We used to sing this song with our
middle school students who had come to attend our annual retreats in Illinois
during the time we served there. I was the Spiritual Director for those
weekends, serving not only as priest, but also as a sort-of grandfather figure
to these young people.
The purpose of the song was to assure
and to re-assure these young people, who were making their way through the
difficult years during which their childhood is beginning to fade into the
past, and whose adulthood was just beginning to manifest itself, that they were
God’s special and purposeful creation, valuable to God, and worthy of God’s
love.
In much the same way, in his letter to
the Ephesians, St. Paul describes the importance of all those who have come to
faith in Christ Jesus, reminding them that they are part of God’s great, big
and eternal plan. Paul’s intent is to get these early Christians to lift their
eyes heavenward, to see the wider and bigger picture of God’s role in their
lives.
Paul’s perspective is from eternity,
eternity from God’s vantage point. God, who has no beginning and has no ending,
knows and knew from the foundation of the world that those early Christians,
every one of them, was known, by name, to God at the beginning of God’s intent
to create the world and to populate it with the human race.
We could easily put our own names into
a blank using Paul’s understanding. We might try that to see what it does to
our perspectives about our own value to God and to others. Here’s a sample of
what we might say: “From the very beginning of the world, God knew that I,
___________, would be born. God knew that I would respond to His overture of
love, coming into a firm and close embrace of love.”
How does that feel? How does it change
how we regard ourselves? How does it change how we think about the gift of
God’s foreknowledge of our creation, of God’s intentional showering of love
upon us?
This is cosmic stuff, dear friends!
The writer of the fourth Gospel, the
account that bears John’s name, asserts that same divine perspective as it
lifts our eyes toward the things of God. John begins by saying, “In the
beginning was the Word, and the Word was with God, and the Word was God.” A bit
later on, we learn that this eternal Word is Jesus Christ, the One who came,
bearing God’s eternal light, in order to cast out the darkness which separates
us from God.
Cosmic stuff, again!
God’s intent in creating the world, and
in creating you and me, centers around the idea that each and every one of us
is of infinite value to God.

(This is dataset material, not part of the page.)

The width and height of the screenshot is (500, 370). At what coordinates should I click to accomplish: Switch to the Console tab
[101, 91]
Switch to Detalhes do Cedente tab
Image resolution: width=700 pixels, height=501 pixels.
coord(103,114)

It follows then, that the creation of the world is
for the express purpose of creating a venue in which God can work with the
humanity He has created.
Cosmic stuff, again!
Paul’s explanation of all this reminds
us that God’s intent is gift-giving on an immense scale. We receive this gift
by faith, it is God’s free gift, accepted by faith.[1]

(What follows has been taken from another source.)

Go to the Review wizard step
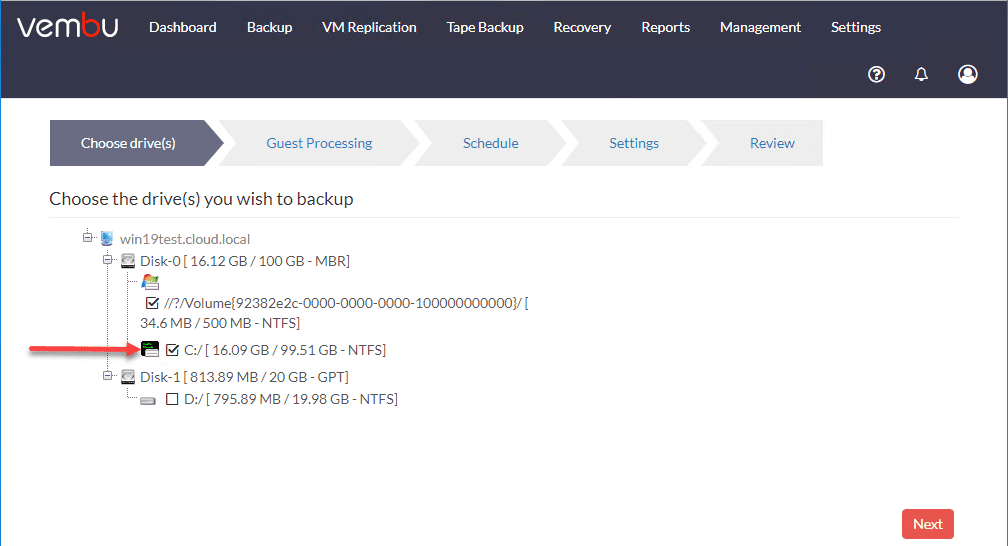The height and width of the screenshot is (546, 1008). click(x=772, y=143)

Our importance to God shouldn’t lead to
some sort of an attitude of superiority, as if to say, “I know the Lord, and
therefore, I’m more spiritually mature”. On the contrary, accepting the
realization that we are of immense value to God, and that God knew each one of
us from the beginning of the world, carries with it the requirement to work
with God’s purposes to bring others into the reality we’ve been blessed to
know.
We have work to do, work done in
gratitude for God’s gift of love.
AMEN.
[1] We would do well to remember that the great reformer, Martin Luther,
came to the conclusion that a relationship with God is God’s gift, saying that
it is “Scripture Alone, Faith Alone,
Grace Alone” that outlines the basis for believing these truths.